Efficient Object-Level Semantic Mapping with RGB-D Cameras

Related Paper:

Benchun Zhou, et al. Efficient Object-Level Semantic Mapping with RGB-D Cameras[C]//2023 Under Submission. [Link] [PDF] [Slide] [Youtube] [Bilibili]
If you use the code in your academic work, please cite the above paper.

1. Prerequisites

Ubuntu (18.04.5)
CMake (3.10.2)
Eigen (3)
OpenCV (3.2.0)
PCL (1.8.1)
Note: the code builds on the top of voxblox++, if you meet compile problems, please refer to voxblox++.

2. Framework

The proposed object-level semantic mapping takes RGB-D sequences as input and incrementally builds a volumetric map enriched with object instances. To achieve these functions, the RGB-D sequences are initially processed by a camera pose tracking framework. Then, an object instance segmentation method is employed to detect and extract semantic 3D objects from a single frame. After that, these frame-based detected objects are matched to globally mapped objects via an object association strategy, which uses geometric and semantic descriptors to track and update objects across multiple frames. Finally, the associated objects are incorporated into a TSDF volumetric mapping framework to generate an object-level dense map.

3. Running

firstly, we need to use the mapping and visulization tools from voxblox++, try to download and compile it. since we have our own object detection method, we do not need to compile mask-rcnn.

Install voxblox++

In your terminal, define the installed ROS version and name of the catkin workspace to use:

    export ROS_VERSION=melodic # (Ubuntu 16.04: kinetic, Ubuntu 18.04: melodic)
    export CATKIN_WS=~/catkin_ws

If you don't have a catkin workspace yet, create a new one:

    mkdir -p $CATKIN_WS/src && cd $CATKIN_WS
    catkin init
    catkin config --extend /opt/ros/$ROS_VERSION --merge-devel 
    catkin config --cmake-args -DCMAKE_CXX_STANDARD=14 -DCMAKE_BUILD_TYPE=Release
    wstool init src

Clone the voxblox_plusplus repository over HTTPS (no Github account required) and automatically fetch dependencies:

    cd $CATKIN_WS/src
    git clone --recurse-submodules https://github.com/ethz-asl/voxblox-plusplus.git
    wstool merge -t . voxblox-plusplus/voxblox-plusplus_https.rosinstall
    wstool update

Alternatively, clone over SSH (Github account required):

    cd $CATKIN_WS/src
    git clone --recurse-submodules git@github.com:ethz-asl/voxblox-plusplus.git
    wstool merge -t . voxblox-plusplus/voxblox-plusplus_ssh.rosinstall
    wstool update

Clone our own object segmentation packges:

    cd $CATKIN_WS/src
    git clone https://github.com/benchun123/object-level-mapping.git

Build and source the object-segmentation and voxblox++ packages:

    catkin build gsm_node object_segmentation
    source ../devel/setup.bash

Download dataset:

the open-source code runs on a AgiProbot rosbag.

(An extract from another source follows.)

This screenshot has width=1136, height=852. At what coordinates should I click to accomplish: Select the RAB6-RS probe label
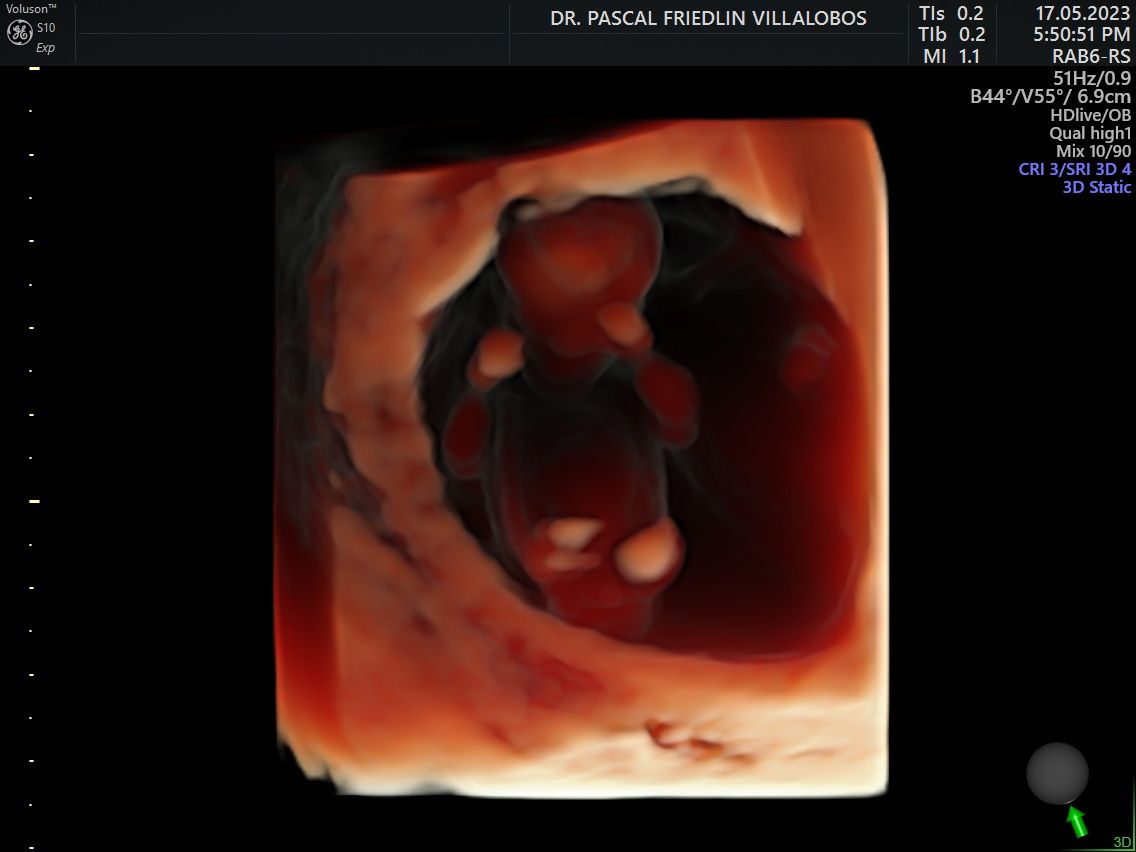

More info for data process can be found here

Run it as follows: terminal 1: -> launch object segmentation node, convert rgbd to point cloud

    roslaunch object_segmentation debug.launch

terminal 2: -> launch voxblox_plusplus node, configuration is in agiprobot.yaml

    roslaunch object_segmentation voxblox_plusplus.launch

terminal 3: -> play rosbag

    rosbag play /home/benchun/dataset/agiprobot/agiprobot_3.bag

4. Note

4.1 TF tree: two timestamp:

one from the vehicle: map -> odom -> base_link -> laser
one from the camera: camera_body -> rgb / depth_link
trick 1: manually set transform from camera and base_link, directly convert point cloud from camera_link to base_link.
trick 2: since voxblox++ focus on timestamp, so, we listner transform from base_link to odom and attach current odom timestamp to point cloud

4.2 agiprobot.yaml: configuration

the point cloud are defined as three different type: see controller.cpp:

    voxblox::PointSemanticInstanceType (xyz, rgb, semantic, instance)
    voxblox::PointLabelType (xyz, rgb, label)
    voxblox::PointType (xyz, rgb)

to select the point type:

    "semantic_instance_segmentation/enable_semantic_instance_segmentation": false
    "use_label_propagation": true

the code also add PCL::PointType, see PointSurfelSemanticInstance in common.h

trick: if we need to build the global map, choose general point type, if we just use object, choose pointLabel type. when to use semanticInstance type?

4.3 visualier

the visualier is based on PCL::Visualier to visualize mesh: mesh_merged_layer_

enable "meshing/visualize: true" to show mesh in PCL::Visualier
enable "publishers/publish_scene_mesh: true" to publish voxblox_mesh in rviz

4.4 integrater

std::shared_ptr integrator_; in fact it is based on labelTsdf. process:

point cloud call back
check integrated frame -> merge point cloud
process segmented point cloud -> convert point to segments with 1/3 VoxbloxPointType
choose one VoxbloxPointType and update

4.5 Others

when connect to voxblox++, we use label information, where the point cloud type is pcl::PointCloudpcl::PointXYZRGBL.
when publish, we should publish the segmentation with only one label every time, not the whole point cloud with different labels.
currently, we just need to publish object pcl in base_link, just local info, not global, we do not do object association and updating.
since the wheel odom from agiprobot bag is not good, we create a new tf from odom to new_base_link, it works better. we do not publish it in odom frame, which does not work for voxblox++

5. Acknowledgement

Thanks for the great work: voxblox, voxblox++, and yolo

Margarita Grinvald, Fadri Furrer, Tonci Novkovic, Jen Jen Chung, Cesar Cadena, Roland Siegwart, and Juan Nieto, Volumetric Instance-Aware Semantic Mapping and 3D Object Discovery, in IEEE Robotics and Automation Letters, July 2019. [PDF] [Video]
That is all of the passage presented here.